LAWRENCEVILLE -- Even 10 years later, the names roll off the tongue of Candy Bowen Tanner with an ease and fluidity unnatural to most non-Muslim Americans.
"Marwan al Shehhi and Mohamed Atta," she said. "Those names are stuck in my head forever. And I promise I didn't pull up the old newspapers."
The names, of course, are those of the terrorists believed to have piloted hijacked airliners into the World Trade Center on Sept. 11, 2001 -- Atta, the ringleader, flying into the north tower, al Shehhi flying into the south.
The previous January, a 21-year-old Tanner met them both.

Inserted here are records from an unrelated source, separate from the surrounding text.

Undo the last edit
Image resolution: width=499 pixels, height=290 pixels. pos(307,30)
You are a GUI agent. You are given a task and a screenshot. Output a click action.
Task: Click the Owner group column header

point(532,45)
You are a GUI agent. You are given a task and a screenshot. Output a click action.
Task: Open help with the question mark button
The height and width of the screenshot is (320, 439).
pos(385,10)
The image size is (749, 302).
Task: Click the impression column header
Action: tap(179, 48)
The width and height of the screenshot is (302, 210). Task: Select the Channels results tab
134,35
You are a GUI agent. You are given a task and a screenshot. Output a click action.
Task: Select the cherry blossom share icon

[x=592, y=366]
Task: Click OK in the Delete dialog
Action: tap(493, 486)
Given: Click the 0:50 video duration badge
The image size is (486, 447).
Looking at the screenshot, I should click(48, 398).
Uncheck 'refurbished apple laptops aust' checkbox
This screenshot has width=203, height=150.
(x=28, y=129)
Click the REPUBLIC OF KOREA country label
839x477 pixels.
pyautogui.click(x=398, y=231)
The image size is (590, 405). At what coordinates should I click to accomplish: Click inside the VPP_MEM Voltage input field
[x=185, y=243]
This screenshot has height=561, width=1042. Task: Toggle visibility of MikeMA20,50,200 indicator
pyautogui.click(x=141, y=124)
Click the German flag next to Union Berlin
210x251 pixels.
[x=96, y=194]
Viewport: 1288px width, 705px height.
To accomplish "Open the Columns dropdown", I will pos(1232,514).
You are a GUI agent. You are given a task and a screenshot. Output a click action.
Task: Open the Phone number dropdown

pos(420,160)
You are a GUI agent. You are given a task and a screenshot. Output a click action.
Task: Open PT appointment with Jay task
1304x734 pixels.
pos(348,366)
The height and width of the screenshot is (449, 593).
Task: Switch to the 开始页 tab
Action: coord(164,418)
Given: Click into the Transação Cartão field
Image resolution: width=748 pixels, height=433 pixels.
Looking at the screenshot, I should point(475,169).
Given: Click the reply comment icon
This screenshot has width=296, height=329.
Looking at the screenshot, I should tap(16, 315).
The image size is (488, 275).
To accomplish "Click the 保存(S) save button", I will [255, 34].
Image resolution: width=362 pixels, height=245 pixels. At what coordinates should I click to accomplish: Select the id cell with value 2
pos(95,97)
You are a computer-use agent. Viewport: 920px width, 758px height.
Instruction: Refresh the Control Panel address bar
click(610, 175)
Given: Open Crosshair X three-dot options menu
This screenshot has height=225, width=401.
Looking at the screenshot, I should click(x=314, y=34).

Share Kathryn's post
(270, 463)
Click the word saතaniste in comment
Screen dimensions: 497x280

A criminal justice student at Gwinnett Tech, the Suwanee native was working at Gwinnett County's Briscoe Field, in the offices of Advanced Aviation. She helped the men register for practice flights they would later take at the Lawrenceville airport, less than nine months before they sent all of America reeling with the first foreign attacks on American soil since Pearl Harbor.
"It's just absolutely insane that they were the two that flew the planes," Tanner said in a recent phone interview from her Virginia home.
Even after the two terrorists' photos were plastered on TV and newspapers, the encounter didn't immediately register with Tanner. Then, four days after the attacks, she got a call: The FBI was at Briscoe and needed to talk to her.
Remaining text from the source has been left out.